The body can also shrink the intravascular space when there’s not enough blood inside the
arteries, to maintain normal blood pressure. In case of dehydration (or
bleeding), the vascular space can use the muscles in the vessel walls to
contract, so that the total vascular space is temporarily smaller to maintain
blood pressure and blood flow for some time.
Some factors influence fluid balance, for example heat
and humidity. The body releases water through sweat to cool the
temperature, however sweat does not evaporate when the humidity is high,
so the body produces even more sweat. Low humidity is also dehydrating.
Airplane
travel can also contribute to excess fluid loss, the relative humidity in the cabin gradually
falls on high altitude and during prolonged flights (4), it's essentially 0%
humidity in a pressurized cabin. This low
humidity can cause increases in mean plasma osmolarity, mean urine
osmolarity and urine specific gravidity, indicating dehydration (5). Some
symptoms are the drying of the skin,
mucous membranes, and dry eyes present after 3-4 hours of flight (6).
However we are not losing water through sweating or exercising, but through breathing.
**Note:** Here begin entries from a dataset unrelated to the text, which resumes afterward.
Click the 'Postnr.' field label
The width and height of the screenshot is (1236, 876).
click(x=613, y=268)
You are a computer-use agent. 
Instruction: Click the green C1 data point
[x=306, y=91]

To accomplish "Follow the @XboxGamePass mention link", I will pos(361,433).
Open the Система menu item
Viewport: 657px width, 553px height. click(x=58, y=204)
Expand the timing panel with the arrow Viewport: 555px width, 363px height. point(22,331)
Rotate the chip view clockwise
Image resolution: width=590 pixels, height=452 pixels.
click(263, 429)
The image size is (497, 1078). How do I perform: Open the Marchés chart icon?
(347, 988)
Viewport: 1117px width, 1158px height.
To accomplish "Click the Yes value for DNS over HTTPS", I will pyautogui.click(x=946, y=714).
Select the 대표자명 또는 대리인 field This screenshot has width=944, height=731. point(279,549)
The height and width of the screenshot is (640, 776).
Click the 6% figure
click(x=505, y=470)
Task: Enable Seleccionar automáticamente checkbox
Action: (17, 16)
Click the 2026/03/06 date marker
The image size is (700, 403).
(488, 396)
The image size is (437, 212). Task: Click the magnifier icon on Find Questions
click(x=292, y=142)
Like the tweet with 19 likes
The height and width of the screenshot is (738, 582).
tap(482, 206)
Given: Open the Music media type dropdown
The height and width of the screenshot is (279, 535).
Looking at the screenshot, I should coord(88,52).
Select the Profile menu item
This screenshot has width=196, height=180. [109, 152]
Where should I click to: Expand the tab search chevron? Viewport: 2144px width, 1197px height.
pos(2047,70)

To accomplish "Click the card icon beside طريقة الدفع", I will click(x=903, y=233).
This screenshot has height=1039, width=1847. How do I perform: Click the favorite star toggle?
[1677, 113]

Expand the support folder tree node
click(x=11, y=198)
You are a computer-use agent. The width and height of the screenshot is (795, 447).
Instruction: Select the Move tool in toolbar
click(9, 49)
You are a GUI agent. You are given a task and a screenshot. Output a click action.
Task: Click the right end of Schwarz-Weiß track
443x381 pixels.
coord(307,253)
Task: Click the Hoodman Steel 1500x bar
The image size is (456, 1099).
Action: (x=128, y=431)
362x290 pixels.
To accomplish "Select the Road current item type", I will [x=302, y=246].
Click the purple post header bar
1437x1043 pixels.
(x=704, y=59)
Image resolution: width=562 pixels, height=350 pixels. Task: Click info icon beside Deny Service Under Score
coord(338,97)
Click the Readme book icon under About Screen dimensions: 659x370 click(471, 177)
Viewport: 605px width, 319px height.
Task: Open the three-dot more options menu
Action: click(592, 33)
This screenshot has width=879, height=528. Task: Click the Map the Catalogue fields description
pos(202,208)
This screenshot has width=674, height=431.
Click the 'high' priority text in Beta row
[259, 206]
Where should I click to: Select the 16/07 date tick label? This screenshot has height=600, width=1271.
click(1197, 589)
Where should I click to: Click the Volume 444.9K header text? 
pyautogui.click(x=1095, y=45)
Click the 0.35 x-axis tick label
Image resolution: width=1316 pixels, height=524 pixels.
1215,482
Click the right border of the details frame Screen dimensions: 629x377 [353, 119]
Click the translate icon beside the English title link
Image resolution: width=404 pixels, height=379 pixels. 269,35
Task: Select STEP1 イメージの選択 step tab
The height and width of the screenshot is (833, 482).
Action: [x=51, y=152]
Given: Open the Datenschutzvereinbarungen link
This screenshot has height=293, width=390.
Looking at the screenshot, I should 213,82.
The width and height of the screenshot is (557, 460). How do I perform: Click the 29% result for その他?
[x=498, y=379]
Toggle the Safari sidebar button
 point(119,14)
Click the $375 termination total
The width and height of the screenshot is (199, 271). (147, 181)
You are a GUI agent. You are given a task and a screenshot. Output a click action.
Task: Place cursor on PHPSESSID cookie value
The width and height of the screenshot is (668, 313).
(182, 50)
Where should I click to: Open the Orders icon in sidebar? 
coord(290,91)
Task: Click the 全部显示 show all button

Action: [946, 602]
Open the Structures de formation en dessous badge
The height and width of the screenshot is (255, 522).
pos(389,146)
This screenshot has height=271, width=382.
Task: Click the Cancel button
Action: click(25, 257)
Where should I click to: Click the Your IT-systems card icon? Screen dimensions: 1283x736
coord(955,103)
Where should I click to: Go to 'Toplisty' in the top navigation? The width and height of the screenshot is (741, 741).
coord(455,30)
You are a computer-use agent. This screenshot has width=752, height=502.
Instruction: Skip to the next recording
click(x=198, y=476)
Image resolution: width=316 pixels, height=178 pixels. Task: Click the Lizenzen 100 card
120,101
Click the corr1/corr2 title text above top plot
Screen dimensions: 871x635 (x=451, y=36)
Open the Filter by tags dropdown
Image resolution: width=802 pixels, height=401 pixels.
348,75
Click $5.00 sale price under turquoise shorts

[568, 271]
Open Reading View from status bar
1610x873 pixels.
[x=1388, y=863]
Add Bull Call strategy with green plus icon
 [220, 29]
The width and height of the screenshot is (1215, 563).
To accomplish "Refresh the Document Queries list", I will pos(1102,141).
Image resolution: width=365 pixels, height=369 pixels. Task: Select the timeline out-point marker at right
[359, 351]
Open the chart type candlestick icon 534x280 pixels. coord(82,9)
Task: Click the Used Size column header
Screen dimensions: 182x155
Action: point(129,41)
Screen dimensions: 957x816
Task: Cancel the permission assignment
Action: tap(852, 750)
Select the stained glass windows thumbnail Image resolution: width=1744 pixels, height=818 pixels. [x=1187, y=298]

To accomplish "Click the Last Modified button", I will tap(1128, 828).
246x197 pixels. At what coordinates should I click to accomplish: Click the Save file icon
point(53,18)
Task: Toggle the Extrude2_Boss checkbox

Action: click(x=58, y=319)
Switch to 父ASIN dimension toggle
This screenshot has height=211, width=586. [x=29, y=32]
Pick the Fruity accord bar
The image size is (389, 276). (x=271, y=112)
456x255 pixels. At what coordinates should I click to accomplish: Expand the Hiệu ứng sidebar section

The kidneys play a major role in maintaining
homeostasis by helping to preserve the
constancy of the internal fluid. They excrete the products of bodily
metabolism (waste products). Each kidney has over one million microscopic
functional units known as nephrons, they are the smallest unit within
the kidney enabling it to produce its functions.
The kidney have three processes involved in forming
urine:
1.
Glomerular filtration;
2. Tubular
reabsorption;
3. Tubular
secretion.
References:
1. Thornton SN (2010). Thirst and hydration:
physiology and consequences of dysfunction. Physiol Behav 100, 15–21.
2. Michael N. Sawka,
PhD, Samuel N. Cheuvront, PhD, RD, and Robert Carter III, PhD, MPH. Human Water Needs. 2005 International Life Sciences Institute doi: 10.1301/nr.2005.jun.S30–S39
3. Nina S. Stachenfeld. Sex Hormone Effects on Body Fluid Regulation. Exerc Sport Sci Rev. 2008 Jul; 36(3): 152–159.
4. Sandor T. Travel thrombosis: Pathomechanisms and
clinical aspects. Pathophysiology. 2008;15(4):243–52.
5. Simons R, Krol J. Jet leg, pulmonary embolism, and
hypoxia. Lancet. 1996;348(9024):416.
6. Nagda NL, Hodgson M. Low relative humidity and
aircraft cabin air quality. Indoor Air. 2001;11(3):200–14.